There's never been any need to do some of the things we've done, and not just when we're playing war. My brother always points out that, while our foreign policy is schizophrenic at best, turning for everything from elections to moods, our domestic policy is nothing to brag about. The way the country dealt with Native Americans, for example. When I told him that driving west the one thing I kept thinking about was the expanse of space, and how, with 80 percent of our population living in and around cities now, there really was plenty of room for everyone. More simply: It was land we didn't end up wanting anyway. My brother's response was to note the remarkable lack of foresight, memory and planning our country uses.

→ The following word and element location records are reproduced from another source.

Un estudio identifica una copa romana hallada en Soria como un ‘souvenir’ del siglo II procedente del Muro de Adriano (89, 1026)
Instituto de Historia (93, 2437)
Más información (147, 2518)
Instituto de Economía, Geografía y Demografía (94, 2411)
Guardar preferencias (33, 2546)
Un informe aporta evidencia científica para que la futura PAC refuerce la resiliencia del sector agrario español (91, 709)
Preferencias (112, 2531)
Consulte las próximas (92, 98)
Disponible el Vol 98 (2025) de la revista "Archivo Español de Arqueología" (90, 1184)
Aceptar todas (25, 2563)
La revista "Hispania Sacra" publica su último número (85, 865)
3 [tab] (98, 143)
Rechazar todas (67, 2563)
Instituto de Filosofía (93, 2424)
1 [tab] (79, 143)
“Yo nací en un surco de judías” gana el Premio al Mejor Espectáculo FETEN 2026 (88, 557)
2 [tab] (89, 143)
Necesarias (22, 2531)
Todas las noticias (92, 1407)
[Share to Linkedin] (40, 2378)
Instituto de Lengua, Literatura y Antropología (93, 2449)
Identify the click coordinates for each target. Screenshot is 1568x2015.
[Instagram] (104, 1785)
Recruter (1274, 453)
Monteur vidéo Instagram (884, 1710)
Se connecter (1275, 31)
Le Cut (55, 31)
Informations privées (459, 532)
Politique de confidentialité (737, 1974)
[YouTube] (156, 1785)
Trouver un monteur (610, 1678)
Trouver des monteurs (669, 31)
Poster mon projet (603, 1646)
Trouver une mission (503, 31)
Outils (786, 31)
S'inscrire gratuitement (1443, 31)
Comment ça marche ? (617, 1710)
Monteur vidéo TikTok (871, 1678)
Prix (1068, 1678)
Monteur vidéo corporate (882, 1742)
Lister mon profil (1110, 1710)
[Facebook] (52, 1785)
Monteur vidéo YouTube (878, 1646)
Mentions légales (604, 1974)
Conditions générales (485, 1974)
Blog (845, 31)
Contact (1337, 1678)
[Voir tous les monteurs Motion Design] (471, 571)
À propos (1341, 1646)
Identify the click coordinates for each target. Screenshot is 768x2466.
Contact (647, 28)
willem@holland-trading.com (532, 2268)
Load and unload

If there had been any true debate between the two sides of the Native American argument for example - that is, removalist versus absorbtion - we might be living in a very different world today.
Take Chicago's history, for example: For a significant amount of time, the swampy onion field that happened to be the connection to three of the major bodies of water on the continent was a frontier town and stopping point where Native Americans (mainly the Potowatami), French fur trappers and even the first British settlers lived in harmony. What was wrong with that? Later, instead of reaching back to those common roots we chose the most rash and impossible route we could find. They would send out liasons bearing the white flag of truce and we would slaughter them because they didn't speak English.
It isn't that much different today - without any awareness of the customs and culture of the people we've invaded this time, it will and arguably is ending just as poorly.
***
Well, there's my soapbox speech, I guess, a few rambling thoughts from a meandering mind. Now, if only I was done with work. It's an icy tundra in here.
[Straying, falling by the wayside, I guess we never knew]
p.s. I am reading the long mag piece John Kass wrote about Mayor Richard M. Daley a few years ago and I absolutely love it. Isn't it odd that no one has written a full biography about him yet?